**QUOTED PASSAGE:**
☆ ☆ ☆ ☆ ☆

It Was Once A Flagship Deal. Now WeWork And Partners Restructure Huge London Lease And Keep Eye On Debt Covenant
The deal was supposed to herald a new model for WeWork. But the flexible office company and a group of institutional investors have restructured one of its largest global leases, and could need to make payments to cure a covenant breach on a loan secured against a massive London office asset.
In spring 2018, WeWork Property Investors, the investment arm of WeWork, teamed up with Nuveen to buy Devonshire Square, a 637K SF, 13-building estate in the City of London, from Blackstone for £580M.
The deal was funded with a £235M loan from Bank of America Merrill Lynch, which was then securitised, and £345M of equity, with WeWork providing 10%, Nuveen parent TIAA providing 45% and Danish pension fund PFA Global Real Estate the other 45%. BAML also provided a £40M capital expenditure loan.
At that point WeWork occupied about 20K SF on the campus, but the plan was to increase that occupancy beyond 200K SF, which would make the scheme fully let. It was supposed to be the first of many deals in which WeWork would team up with institutions to buy buildings, then occupy and manage vacant space, making them more valuable.
Rather than take a standard lease, WeWork agreed a revenue-sharing deal with its partners. After the headline gross revenue is derived from membership sales by WeWork, it pays rates and service charges estimated at £30 per SF, according to S&P; a priority rent reflecting £50 per SF to the landlords; and WeWork building-related operating expenses, which are capped at £27.50 per SF.
WeWork is paid a 10% management fee based on gross revenue, and the remaining revenue is split 50% to the landlords and 50% to WeWork as tenant.
WeWork did indeed increase its occupancy, to about 36% of the estate, according to a notice from Mount Street, the servicer of the securitised loan. That is roughly 230K SF, one of its largest single global leases. And the intention was to take more space. But then the world changed.
Even before the coronavirus crisis, the performance of the estate was suffering. In March, before lockdown, the Devonshire Club, a members’ club installed at the estate by previous owner Blackstone and backed by Tory peer Lord Ashcroft, went into administration. It occupied 58K SF.
Its departure took the vacancy rate at the scheme from 10.3% to 17.5%, according to S&P, and meant the weighted average lease length dropped from 7.2 years to 2.7 years. The space it occupied will be converted to offices. The 72K SF building seven at Devonshire Square will also shortly become vacant, S&P said, leaving 130K SF of freshly vacated space to fill.

☆ ☆ ☆ ☆ ☆

Collected data entries
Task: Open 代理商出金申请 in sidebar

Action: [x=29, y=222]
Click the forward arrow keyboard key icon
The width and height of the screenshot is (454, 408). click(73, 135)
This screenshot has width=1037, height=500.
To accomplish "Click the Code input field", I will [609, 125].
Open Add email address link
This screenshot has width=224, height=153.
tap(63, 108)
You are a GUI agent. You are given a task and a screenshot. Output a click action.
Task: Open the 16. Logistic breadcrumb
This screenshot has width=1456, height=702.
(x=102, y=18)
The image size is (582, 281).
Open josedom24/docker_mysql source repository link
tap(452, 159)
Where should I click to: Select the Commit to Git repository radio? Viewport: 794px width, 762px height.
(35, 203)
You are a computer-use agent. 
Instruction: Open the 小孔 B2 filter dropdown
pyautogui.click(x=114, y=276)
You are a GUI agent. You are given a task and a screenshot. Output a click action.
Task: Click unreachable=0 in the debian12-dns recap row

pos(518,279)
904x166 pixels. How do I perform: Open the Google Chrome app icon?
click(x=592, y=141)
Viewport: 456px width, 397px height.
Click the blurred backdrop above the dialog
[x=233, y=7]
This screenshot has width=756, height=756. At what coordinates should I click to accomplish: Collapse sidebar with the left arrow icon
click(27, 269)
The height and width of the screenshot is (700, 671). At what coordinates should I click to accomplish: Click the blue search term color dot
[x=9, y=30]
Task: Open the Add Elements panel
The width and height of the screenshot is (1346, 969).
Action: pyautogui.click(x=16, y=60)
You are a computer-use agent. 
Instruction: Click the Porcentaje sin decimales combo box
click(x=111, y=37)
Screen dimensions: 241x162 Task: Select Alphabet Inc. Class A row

☆ ☆ ☆ ☆ ☆

**PROBLEM SET:**
(A) Summarize the WeWork lease article in two sentences.
(B) Recast the paragraph of the WeWork lease article beginning "Rather than take a standard lease" as a bulleted list that keeps its main facts.
(C) Continue the WeWork lease article from its final sentence.
The records have no connection to the WeWork lease article.

**TASK-BY-TASK RESULTS:**
(A) In spring 2018, WeWork's investment arm joined Nuveen to buy Devonshire Square in the City of London from Blackstone for £580M, with WeWork occupying space under a revenue-sharing deal instead of a standard lease. WeWork and its institutional partners have since restructured that lease, one of its largest in the world, as the estate's performance has suffered, with vacancy rising from 10.3% to 17.5% after the Devonshire Club went into administration.

(B)
- WeWork agreed a revenue-sharing deal with its partners instead of a standard lease.
- WeWork derives headline gross revenue from membership sales.
- From that revenue, WeWork pays:
  - rates and service charges, estimated by S&P at £30 per SF
  - a priority rent of £50 per SF to the landlords
  - WeWork building-related operating expenses, capped at £27.50 per SF

(C)
Once, WeWork would have been hungry to fill that space. But no more, given it is looking to reduce its own costs. WeWork is exiting 15K SF of the space it occupies at Devonshire Square, reducing its occupancy from 36% of the estate to 34%, according to a notice from Mount Street.
WeWork has given up its exclusive naming rights to the estate, and it can now only display signage on the buildings it occupies. It is also giving up its right to first refusal on occupying other space on the estate. Mount Street’s notice said the owners would now be pursuing a “direct leasing strategy” to third parties on vacant space over the next two years.
The notice said the owners expect the strategy to increase the headline rent on the estate. S&P said rents at Devonshire Square average £52 per SF, compared to an average of £62 per SF in the surrounding area.
Nuveen and its equity partners have given WeWork a three-month rent-free period on the priority rent it pays, and returned £435K to it, payment for the space it no longer occupies.
The owners had sought a request from lenders to waive a debt-yield covenant, but have now withdrawn that request. Instead they will cure the covenant breach using a cash facility they have set aside in case of breach. The investors who bought the securitised bonds secured against Devonshire Square also have to vote to approve the loan modifications.
All told, annual income since the deal closed has fallen 35% to £23M, S&P said.
“We believe this is largely due to increased vacancy on the estate and reduced income levels from WeWork,” it wrote in a note on the transaction. “Given the current uncertainties in the market and the deteriorating occupancy levels of the estate as a whole, we have revised our long-term operating and cash flow assumptions.”
In a deal that was once held up as a potential blueprint, WeWork and its partners now have a fight on their hands.